=== LINHAS EXTRAÍDAS ===

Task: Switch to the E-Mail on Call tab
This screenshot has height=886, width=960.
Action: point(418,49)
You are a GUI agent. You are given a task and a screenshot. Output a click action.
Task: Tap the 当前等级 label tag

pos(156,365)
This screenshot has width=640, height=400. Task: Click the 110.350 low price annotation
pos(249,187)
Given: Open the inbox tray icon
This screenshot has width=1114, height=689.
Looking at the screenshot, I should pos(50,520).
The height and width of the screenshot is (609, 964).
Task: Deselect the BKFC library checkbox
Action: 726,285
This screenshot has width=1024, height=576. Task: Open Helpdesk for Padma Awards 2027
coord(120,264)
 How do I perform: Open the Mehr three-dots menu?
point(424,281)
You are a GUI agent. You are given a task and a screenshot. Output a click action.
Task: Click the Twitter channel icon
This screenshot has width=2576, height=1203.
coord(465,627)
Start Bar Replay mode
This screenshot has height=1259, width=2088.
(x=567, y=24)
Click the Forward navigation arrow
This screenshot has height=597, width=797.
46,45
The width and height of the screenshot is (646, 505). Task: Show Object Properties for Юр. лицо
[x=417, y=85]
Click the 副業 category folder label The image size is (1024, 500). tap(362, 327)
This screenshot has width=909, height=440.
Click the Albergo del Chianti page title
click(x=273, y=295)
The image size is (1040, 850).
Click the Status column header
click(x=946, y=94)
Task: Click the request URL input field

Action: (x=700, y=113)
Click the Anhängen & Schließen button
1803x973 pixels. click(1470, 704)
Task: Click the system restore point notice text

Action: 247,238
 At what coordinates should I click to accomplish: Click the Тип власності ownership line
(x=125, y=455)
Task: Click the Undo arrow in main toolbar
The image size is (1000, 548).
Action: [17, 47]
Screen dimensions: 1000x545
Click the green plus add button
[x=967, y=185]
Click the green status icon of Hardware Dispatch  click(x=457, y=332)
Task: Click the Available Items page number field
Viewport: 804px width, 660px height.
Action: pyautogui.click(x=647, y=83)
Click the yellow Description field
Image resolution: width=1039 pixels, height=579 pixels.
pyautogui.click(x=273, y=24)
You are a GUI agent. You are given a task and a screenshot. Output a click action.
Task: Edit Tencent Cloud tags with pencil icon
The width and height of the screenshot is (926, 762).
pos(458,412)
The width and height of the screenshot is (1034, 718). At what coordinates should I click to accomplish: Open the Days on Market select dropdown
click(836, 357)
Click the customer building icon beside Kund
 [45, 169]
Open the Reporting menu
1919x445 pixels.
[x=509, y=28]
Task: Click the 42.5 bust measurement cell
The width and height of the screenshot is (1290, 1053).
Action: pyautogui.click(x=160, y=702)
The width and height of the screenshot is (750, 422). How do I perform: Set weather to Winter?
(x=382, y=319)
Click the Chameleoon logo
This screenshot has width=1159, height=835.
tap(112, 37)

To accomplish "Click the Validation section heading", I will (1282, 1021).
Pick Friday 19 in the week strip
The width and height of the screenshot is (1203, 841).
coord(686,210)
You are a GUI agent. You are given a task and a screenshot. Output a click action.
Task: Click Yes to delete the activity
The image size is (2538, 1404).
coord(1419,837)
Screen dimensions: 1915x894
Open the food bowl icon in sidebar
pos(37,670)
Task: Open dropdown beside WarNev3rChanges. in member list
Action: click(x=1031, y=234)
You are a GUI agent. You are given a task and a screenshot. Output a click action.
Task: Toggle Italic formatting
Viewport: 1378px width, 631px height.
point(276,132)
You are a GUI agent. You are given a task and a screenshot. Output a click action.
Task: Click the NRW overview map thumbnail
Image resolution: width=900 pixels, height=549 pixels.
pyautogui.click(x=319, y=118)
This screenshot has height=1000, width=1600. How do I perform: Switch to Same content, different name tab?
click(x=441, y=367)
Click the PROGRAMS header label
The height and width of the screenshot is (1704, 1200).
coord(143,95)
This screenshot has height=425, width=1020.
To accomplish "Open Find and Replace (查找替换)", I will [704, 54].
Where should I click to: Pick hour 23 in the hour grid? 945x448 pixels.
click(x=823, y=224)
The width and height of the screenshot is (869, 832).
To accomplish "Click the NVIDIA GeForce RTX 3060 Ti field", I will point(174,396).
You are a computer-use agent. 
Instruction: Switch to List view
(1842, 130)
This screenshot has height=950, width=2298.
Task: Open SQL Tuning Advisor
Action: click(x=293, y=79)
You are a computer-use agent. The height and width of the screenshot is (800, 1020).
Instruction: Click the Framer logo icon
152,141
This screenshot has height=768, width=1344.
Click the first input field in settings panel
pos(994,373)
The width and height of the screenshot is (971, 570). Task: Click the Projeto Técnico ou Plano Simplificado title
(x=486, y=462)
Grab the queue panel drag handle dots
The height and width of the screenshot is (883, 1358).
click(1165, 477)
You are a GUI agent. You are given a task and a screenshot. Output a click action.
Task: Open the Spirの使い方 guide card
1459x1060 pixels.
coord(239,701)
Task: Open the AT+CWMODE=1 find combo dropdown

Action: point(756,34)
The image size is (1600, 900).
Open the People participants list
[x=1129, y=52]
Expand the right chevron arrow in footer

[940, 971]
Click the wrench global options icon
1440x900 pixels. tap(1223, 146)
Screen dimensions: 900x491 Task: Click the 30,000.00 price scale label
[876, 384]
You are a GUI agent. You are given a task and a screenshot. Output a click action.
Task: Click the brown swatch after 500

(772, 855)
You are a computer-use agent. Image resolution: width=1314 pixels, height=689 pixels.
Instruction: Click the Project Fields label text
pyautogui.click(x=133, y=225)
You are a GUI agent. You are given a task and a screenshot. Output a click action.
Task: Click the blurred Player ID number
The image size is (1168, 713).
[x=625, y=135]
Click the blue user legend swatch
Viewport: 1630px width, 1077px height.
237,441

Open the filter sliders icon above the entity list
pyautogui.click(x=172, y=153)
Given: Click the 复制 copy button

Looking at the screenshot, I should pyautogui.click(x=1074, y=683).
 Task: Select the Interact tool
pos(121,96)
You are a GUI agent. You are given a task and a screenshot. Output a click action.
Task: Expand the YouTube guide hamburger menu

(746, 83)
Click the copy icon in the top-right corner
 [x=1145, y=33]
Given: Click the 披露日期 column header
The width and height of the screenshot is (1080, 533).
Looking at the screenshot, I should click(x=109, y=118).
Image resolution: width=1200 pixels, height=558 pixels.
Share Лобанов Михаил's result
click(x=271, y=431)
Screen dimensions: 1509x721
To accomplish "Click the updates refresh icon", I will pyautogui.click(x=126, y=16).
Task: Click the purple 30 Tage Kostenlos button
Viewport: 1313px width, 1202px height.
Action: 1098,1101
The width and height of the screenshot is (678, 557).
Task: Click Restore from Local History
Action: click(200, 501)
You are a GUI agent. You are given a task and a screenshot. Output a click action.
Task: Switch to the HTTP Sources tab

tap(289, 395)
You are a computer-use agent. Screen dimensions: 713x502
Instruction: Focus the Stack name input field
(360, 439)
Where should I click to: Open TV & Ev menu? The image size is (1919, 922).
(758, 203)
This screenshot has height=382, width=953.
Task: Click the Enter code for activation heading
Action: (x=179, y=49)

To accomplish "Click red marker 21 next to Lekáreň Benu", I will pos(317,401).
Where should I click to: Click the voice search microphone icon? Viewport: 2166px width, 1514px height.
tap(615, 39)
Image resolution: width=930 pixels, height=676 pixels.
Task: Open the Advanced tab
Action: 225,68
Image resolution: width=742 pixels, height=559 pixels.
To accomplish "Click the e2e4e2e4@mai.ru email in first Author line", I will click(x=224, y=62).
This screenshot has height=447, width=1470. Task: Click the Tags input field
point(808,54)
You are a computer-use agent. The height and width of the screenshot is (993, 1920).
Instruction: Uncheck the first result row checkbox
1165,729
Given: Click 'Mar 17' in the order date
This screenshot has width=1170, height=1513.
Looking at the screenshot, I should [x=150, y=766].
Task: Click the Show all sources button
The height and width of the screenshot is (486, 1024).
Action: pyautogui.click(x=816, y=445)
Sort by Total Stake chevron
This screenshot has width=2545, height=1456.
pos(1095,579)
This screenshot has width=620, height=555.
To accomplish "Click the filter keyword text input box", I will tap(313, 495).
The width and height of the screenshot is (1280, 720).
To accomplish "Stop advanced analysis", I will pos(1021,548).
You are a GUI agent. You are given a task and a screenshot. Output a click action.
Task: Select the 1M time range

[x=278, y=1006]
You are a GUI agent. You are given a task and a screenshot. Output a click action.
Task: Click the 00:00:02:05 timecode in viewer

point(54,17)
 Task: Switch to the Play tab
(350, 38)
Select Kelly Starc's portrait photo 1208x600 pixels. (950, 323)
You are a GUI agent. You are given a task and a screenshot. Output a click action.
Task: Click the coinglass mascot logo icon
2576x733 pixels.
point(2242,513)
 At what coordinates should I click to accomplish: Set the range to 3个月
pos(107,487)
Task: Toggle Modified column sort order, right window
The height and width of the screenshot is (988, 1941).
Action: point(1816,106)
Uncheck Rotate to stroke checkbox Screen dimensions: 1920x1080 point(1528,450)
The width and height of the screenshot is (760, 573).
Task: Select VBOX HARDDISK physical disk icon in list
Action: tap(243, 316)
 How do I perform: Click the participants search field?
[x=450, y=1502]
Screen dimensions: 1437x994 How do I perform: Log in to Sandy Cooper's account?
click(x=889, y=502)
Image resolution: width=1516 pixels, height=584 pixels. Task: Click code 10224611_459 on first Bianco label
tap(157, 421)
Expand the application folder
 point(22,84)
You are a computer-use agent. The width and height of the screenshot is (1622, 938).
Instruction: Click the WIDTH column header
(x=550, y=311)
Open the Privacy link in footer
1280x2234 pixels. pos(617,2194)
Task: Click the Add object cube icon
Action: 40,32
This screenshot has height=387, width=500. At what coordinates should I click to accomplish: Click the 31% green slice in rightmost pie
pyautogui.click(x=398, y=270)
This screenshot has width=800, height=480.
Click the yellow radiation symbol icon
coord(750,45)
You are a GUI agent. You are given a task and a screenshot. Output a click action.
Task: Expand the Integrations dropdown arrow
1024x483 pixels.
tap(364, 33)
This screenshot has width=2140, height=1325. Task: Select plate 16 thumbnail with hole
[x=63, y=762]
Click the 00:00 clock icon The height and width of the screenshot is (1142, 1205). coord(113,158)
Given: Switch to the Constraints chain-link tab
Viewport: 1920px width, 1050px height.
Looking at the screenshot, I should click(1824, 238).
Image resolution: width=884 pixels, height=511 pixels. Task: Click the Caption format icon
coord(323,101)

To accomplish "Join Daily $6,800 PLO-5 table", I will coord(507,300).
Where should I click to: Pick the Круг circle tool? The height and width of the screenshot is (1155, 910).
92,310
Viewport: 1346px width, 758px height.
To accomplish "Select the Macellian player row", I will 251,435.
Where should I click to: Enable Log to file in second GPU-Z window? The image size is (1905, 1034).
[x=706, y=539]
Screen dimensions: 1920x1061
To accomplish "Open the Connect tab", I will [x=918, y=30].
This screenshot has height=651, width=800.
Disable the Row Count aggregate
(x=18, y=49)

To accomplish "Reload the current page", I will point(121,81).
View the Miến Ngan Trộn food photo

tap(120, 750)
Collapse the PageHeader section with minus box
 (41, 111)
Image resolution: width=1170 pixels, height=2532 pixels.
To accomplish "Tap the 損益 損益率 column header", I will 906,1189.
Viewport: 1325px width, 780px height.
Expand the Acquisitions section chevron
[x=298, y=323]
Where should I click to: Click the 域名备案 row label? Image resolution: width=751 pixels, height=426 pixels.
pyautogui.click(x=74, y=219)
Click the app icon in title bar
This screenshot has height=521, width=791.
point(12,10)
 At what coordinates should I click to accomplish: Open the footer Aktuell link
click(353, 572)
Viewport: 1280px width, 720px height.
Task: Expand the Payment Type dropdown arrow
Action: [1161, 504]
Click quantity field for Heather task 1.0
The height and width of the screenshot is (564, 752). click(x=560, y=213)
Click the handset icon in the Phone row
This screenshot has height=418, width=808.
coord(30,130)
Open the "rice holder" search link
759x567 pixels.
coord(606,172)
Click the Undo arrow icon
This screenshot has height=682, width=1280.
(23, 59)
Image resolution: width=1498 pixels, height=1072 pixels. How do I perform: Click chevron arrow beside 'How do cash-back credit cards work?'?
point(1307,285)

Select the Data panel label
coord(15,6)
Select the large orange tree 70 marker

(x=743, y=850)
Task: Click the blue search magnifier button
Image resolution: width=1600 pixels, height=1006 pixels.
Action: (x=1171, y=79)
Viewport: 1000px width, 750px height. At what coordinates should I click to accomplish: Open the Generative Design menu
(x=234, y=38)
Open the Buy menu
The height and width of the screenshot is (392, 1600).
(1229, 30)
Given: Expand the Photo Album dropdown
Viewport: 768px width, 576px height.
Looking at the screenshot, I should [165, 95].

===

» OBJETIVO DO EXERCÍCIO:
Devolva sem nenhuma alteração as linhas que vão da que contém "Task: Click the system" até a que contém "tap(112, 37)", incluindo ambas.

» SOLUÇÃO DO PROBLEMA:
Task: Click the system restore point notice text

Action: 247,238
 At what coordinates should I click to accomplish: Click the Тип власності ownership line
(x=125, y=455)
Task: Click the Undo arrow in main toolbar
The image size is (1000, 548).
Action: [17, 47]
Screen dimensions: 1000x545
Click the green plus add button
[x=967, y=185]
Click the green status icon of Hardware Dispatch  click(x=457, y=332)
Task: Click the Available Items page number field
Viewport: 804px width, 660px height.
Action: pyautogui.click(x=647, y=83)
Click the yellow Description field
Image resolution: width=1039 pixels, height=579 pixels.
pyautogui.click(x=273, y=24)
You are a GUI agent. You are given a task and a screenshot. Output a click action.
Task: Edit Tencent Cloud tags with pencil icon
The width and height of the screenshot is (926, 762).
pos(458,412)
The width and height of the screenshot is (1034, 718). At what coordinates should I click to accomplish: Open the Days on Market select dropdown
click(836, 357)
Click the customer building icon beside Kund
 [45, 169]
Open the Reporting menu
1919x445 pixels.
[x=509, y=28]
Task: Click the 42.5 bust measurement cell
The width and height of the screenshot is (1290, 1053).
Action: pyautogui.click(x=160, y=702)
The width and height of the screenshot is (750, 422). How do I perform: Set weather to Winter?
(x=382, y=319)
Click the Chameleoon logo
This screenshot has width=1159, height=835.
tap(112, 37)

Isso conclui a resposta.